▶ Exercise task: Copy out each line of the records below that contains the string "help".

▶ Data extract:
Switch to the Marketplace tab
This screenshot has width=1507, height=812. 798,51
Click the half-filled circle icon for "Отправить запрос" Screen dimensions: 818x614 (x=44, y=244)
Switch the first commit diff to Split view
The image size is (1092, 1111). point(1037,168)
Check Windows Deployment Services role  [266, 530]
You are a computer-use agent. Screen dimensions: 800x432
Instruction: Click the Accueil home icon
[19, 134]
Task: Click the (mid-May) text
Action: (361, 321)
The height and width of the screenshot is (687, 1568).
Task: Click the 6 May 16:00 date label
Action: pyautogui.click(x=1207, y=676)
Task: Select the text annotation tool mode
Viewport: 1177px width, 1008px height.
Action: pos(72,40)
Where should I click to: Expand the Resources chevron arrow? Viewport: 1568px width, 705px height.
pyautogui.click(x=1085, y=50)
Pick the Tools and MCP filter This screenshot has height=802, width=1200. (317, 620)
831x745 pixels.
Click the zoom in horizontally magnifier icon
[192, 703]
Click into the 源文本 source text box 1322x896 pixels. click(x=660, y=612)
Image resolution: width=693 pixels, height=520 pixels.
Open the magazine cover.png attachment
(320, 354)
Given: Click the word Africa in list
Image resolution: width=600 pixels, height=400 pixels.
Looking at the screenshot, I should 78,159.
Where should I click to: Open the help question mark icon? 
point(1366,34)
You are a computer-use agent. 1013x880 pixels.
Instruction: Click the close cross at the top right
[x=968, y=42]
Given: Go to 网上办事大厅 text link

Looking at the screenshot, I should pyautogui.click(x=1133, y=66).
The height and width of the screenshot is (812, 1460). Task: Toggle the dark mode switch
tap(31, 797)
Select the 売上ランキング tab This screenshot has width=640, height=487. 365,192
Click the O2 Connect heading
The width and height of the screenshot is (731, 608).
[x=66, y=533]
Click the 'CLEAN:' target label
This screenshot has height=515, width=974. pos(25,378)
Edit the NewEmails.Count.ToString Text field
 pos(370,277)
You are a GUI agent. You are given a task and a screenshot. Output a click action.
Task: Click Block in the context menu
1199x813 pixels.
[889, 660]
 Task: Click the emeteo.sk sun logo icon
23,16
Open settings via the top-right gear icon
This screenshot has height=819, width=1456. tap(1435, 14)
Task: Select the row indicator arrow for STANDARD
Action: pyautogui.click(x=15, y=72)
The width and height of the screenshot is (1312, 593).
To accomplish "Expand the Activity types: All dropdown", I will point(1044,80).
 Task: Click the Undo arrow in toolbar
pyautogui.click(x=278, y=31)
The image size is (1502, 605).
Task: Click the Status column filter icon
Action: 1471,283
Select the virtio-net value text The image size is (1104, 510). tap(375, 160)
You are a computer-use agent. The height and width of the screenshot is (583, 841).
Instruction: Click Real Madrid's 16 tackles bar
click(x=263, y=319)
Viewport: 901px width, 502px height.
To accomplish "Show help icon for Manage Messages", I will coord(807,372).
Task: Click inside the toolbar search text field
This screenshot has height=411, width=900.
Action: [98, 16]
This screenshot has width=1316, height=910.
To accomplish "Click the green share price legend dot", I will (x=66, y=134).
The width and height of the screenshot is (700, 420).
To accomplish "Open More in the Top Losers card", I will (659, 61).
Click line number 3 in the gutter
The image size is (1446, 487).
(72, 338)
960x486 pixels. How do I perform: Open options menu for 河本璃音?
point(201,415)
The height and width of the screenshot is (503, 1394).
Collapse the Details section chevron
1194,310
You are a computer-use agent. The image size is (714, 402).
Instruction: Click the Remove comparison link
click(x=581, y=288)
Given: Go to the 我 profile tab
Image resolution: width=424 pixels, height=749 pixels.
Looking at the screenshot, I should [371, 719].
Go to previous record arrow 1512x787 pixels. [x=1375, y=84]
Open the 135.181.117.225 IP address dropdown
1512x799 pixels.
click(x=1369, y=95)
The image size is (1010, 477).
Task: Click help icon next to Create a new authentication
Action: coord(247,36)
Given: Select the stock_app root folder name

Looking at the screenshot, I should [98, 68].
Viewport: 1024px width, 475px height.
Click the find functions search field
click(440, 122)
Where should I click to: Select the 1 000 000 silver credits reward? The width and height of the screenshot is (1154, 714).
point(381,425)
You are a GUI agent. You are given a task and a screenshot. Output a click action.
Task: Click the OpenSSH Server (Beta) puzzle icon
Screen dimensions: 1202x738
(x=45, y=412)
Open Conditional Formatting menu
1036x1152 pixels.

▶ Exercise response:
Where should I click to: Open the help question mark icon? 
To accomplish "Show help icon for Manage Messages", I will coord(807,372).
Task: Click help icon next to Create a new authentication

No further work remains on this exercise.